Who is footing the bill for cancer?

Breakthroughs in cancer pose the ‘Who pays?’ question, says Dr Neil Murray, Redx Pharma

The molecular revolution over the last decade has done much to help turn cancer into an illness that can be managed, as opposed to as disease that prematurely ends lives.

Cancer immunotherapy is at the frontier of this change, challenging tumour cells’ ability to hide from the body’s immune system. By provoking the immune system into attacking tumour cells, immunotherapy has achieved a meaningful step-change in terms of saving lives. In those patients where it’s effective, it’s a smart alternative to the highly invasive approach of surgery, radiation or chemotherapy. And yet, immunotherapy, in common with other breakthroughs in cancer, is not without its own issues — in particular, the cost of treatment.  

As a result of these advances in therapy, the best chance of surviving any form of cancer today may well involve a cocktail of different drugs. The associated costs of using these treatments, however, present a profound financial challenge to all public health systems.

The question of who pays is only ever going to become more acute — ironically because of the good news that we are all living longer. Across the board, advances in modern medicine have made a big impact on life expectancy. As cancer is predominantly a disease of older people, these improvements mean our society faces an ever-burgeoning bill for combating cancer.

A BUPA study recently estimated that costs will soar by 65% by 2021. It found that the total cost of cancer diagnosis and treatment in the UK, incorporating the NHS, the private sector and the voluntary sector, was in the region of £9.4 billion in 2010, the equivalent of an average of £30,000 per person diagnosed with cancer. It estimates that the UK’s ageing population is likely to see the number of new cancer cases rise by 20% from a level of 318,000 cases per year in 2010 to 383,000 cases per year in 2021.

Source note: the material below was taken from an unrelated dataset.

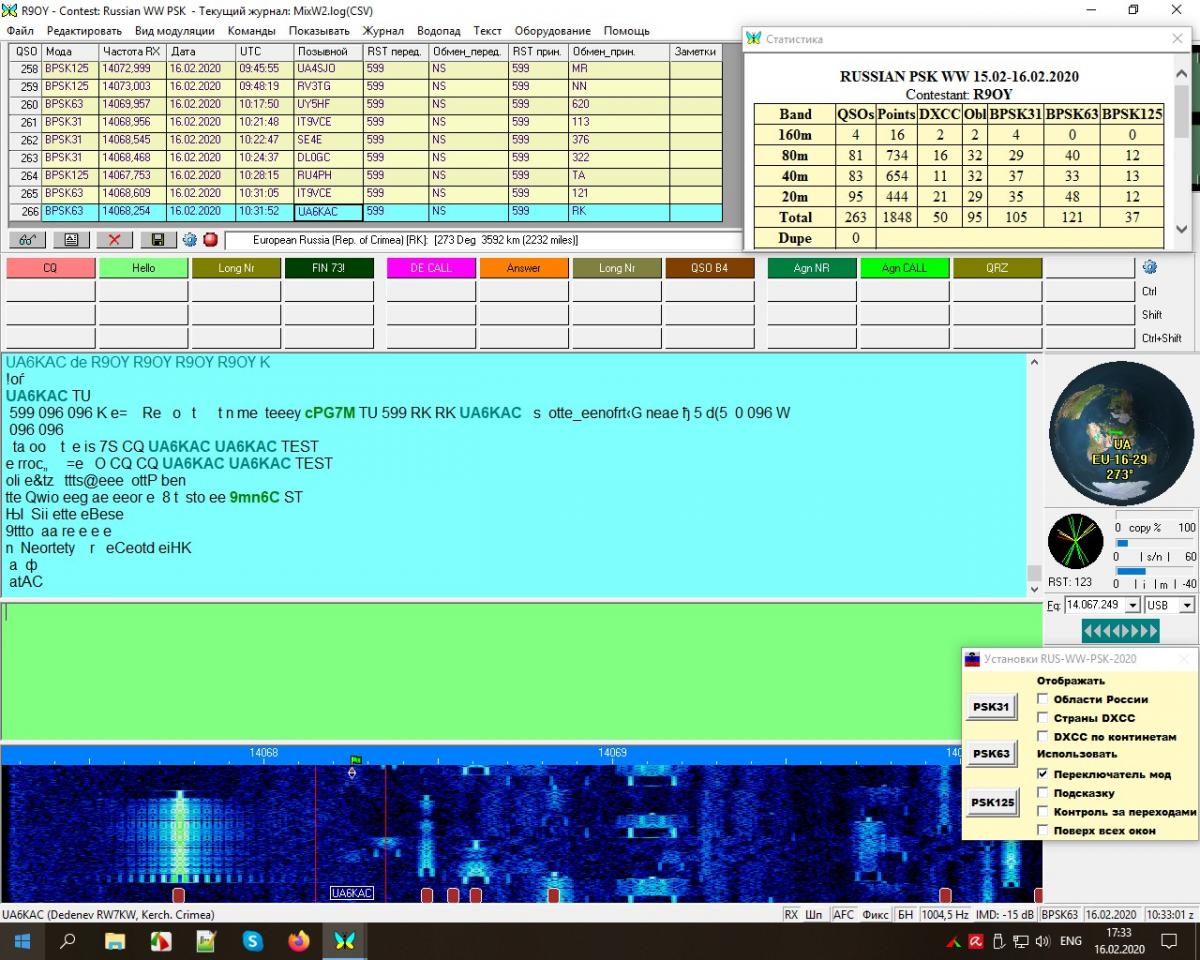The image size is (1200, 960).
Task: Click the teal frequency step arrows bar
Action: coord(1120,631)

It follows that rising incidence levels will increase demand for cancer diagnosis and treatment. This increase, combined with advances in technologies and treatments mean that the total cost to the NHS, the private sector and the voluntary sector for treating cancer is projected to be almost £15.3 billion in 2021, an average of £40,000 per person diagnosed with cancer.

As a country it’s abundantly clear to everyone in healthcare that we need to invest more in cancer services and to work harder as a society to educate people about healthier lifestyles. At the same time, given the soaring costs there’s an obvious imperative to get the right treatment to the right patient.

This is where the era of ‘personalised medicine’ using new diagnostics offers hope, improving the cost effectiveness of our care. Increased efficiency by better use of expensive equipment, targeting expensive drugs to those that will really get benefit and keeping patients out of hospital has to be part of the plan.

Cancer immunotherapy research is one of the areas of expertise at our Redx Oncology subsidiary — one of the best bets modern medicine has when it comes to delivering what in simple terms might be described as maximum cost-benefit. Following on from recent successes in the nomination of development candidates for blood cancers and autoimmune diseases (Btk programme) and basal cell carcinoma (SMO programme), Redx Oncology has two programmes that directly look to stop tumours using evasive mechanisms to escape the body’s natural immune defences.

The first of these programmes targets a type of white blood cell called a macrophage; the name comes from the Greek meaning ‘big eater’. These macrophages are present in the tumour microenvironment. They can exist as both anti-inflammatory ‘M1’ macrophages, which will help clear the cancer cells from the body and inhibit tumour growth, or as pro-inflammatory ‘M2’ macrophages, which can actually promote growth of the cancer.

Inhibition of the cFMS receptor ensures healthy balance between the macrophage types and hence prevents accumulation of undesired M2-like macrophages in the tumour microenvironment. This provides the rationale for the use of cFMS inhibitors in cancers such as glioblastoma and pancreatic cancer as a combination with other cancer killing therapies.

The second Redx programme focusses on inhibiting an enzyme called IDO. Tumours have evolved mechanisms that weaken the immune system or render them invisible to it. By blocking IDO, we can release the breaks on the immune system and allow it to find and destroy growing tumours.  

The combination of IDO with targeted chemotherapies and other immune-promoting therapies has been shown pre-clinically to have a synergistic effect. It can mean better efficacy than existing treatments. A race is now on within the scientific community to identify an IDO inhibitor that can demonstrate this in the clinic.

As a society we understand that drug discovery and development is key to achieving improvements in cancer diagnosis and treatment. And whilst new resources will need to be directed towards meeting the future cost of fighting cancer, we also need to find ways to use the resources we have more efficiently. Immunotherapy provides the very real hope of putting a brake on cancer.